Well I’m now back to PHP land for a few projects and after working with the Rails framework and Phyton my PHP code didn’t look quite nice.
So I decided to code a better driver for my favorite Database Server which is Firebird. It’s very basic but it does have a SQL generator as well support for stored procedures.

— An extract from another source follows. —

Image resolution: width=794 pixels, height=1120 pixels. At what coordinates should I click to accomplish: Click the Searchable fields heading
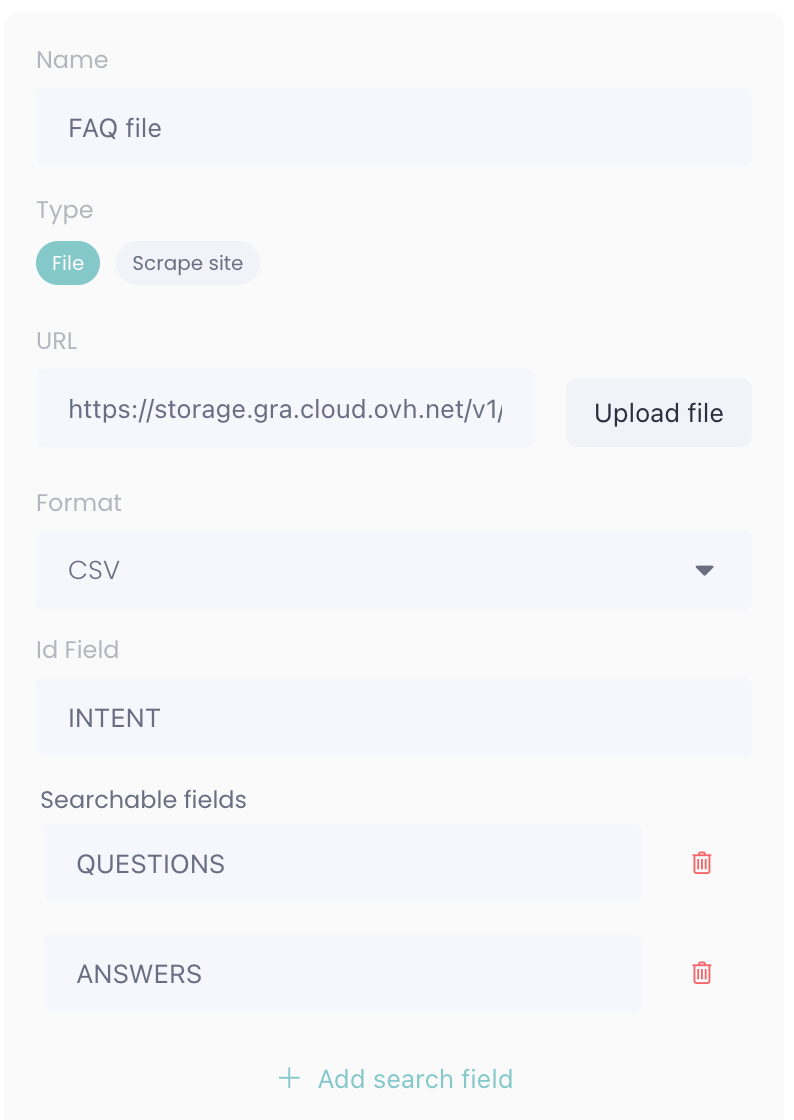(x=143, y=800)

Theres two main files class.dbrecord.php which contains all the methods to communicate with the Firebird driver. And class.firebird.php which has all the Database methods. There’s also a file called db.php where you can configure various development enviroments.
Here’s how it works:
Initialize a Database connection.
require 'class.dbrecord.php';
//we initialize a connection
$db = new DbRecord;
We create a user.
//NAME is the name of our table in the Database
$db->NAME = 'guillermo';
$db->PASSWORD = 'mypassword';
$db->USER_NAME = 'guille';
$table_name = 'users';
$db->insertRecord($table_name);
We fetch user.
$table_name = 'users';
$result = $db->getAllRecords($table_name);
print_r($result);
echo $result[0][NAME];
We update user.
$table_name = 'users';
$db->ID = '1';
$db->NAME = 'john';
$db->updateRecord($table_name);
We delete user.
$table_name = 'users';
$db->ID = '1';
$db->deleteRecord($table_name);
Let’s use a stored procedure.
$sp_name = 'new_user';
$name = 'guillermo';
$username = 'guille';
$pass = 'mypassword';
$db->h = array($name,$username,$pass);
$db->procedure($sp_name,'execute');
Also you can define your Database connection
$db1 = new DbRecord(false,'pass1','user1','db1','localhost','UNICODE_FSS',3);
$db2 = new DbRecord(false,'pass2','user2','db2','localhost','UNICODE_FSS',3);
Caveats
- The sql generator is not near perfect is still needs work done.
- A Weird bug with my version of PHP and ibase_prepare seems it does not like placeholders.